There are total 6 evals, we have convered in this notebook:
- Context Relevance
- Response Conciseness
- Response Match
- Factual Accuracy
- Response Completeness with respect to Context
- Response Relevance

Each score has a value between 0 and 1. 

For our evaluations, we have used Financial QA dataset. The FiQA dataset has roughly 6,000 questions and 57,000 answers. Financial QA is hard because the vocabularies are context specific.
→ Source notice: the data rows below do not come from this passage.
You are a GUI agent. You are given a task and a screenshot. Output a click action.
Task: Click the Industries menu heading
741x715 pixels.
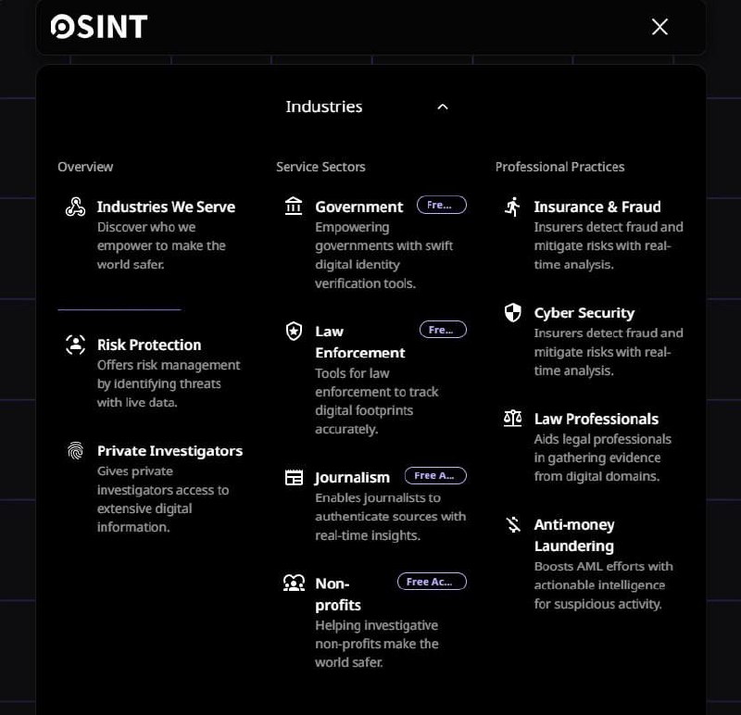324,107
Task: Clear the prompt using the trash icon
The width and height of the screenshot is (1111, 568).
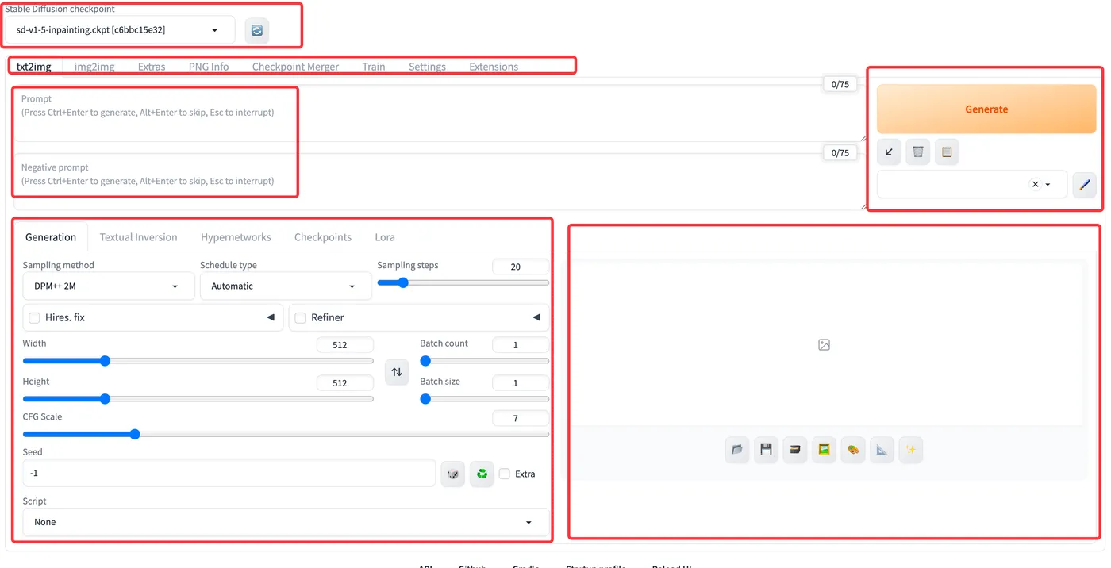Action: click(918, 152)
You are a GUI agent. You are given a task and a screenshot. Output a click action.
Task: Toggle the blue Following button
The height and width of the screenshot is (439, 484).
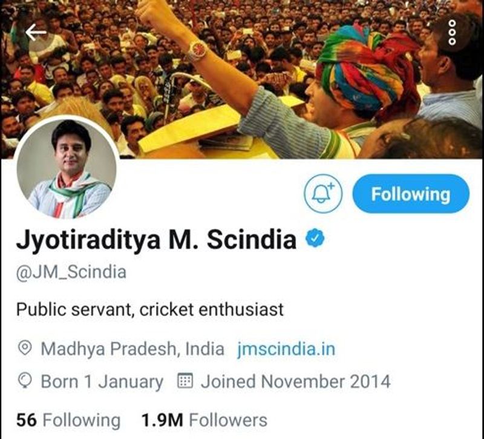[411, 194]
In this experiment, we have randomly picked 30 questions and performed our evaluations on top of it. 

In [46]:
import numpy as np 
import polars as pl 
import os 
import tempfile

In [None]:
url = "https://oodles-dev-training-data.s3.us-west-1.amazonaws.com/benchmark.jsonl"
TEMP_DIR = tempfile.gettempdir()
dataset_path = os.path.join(TEMP_DIR, "benchmark.jsonl")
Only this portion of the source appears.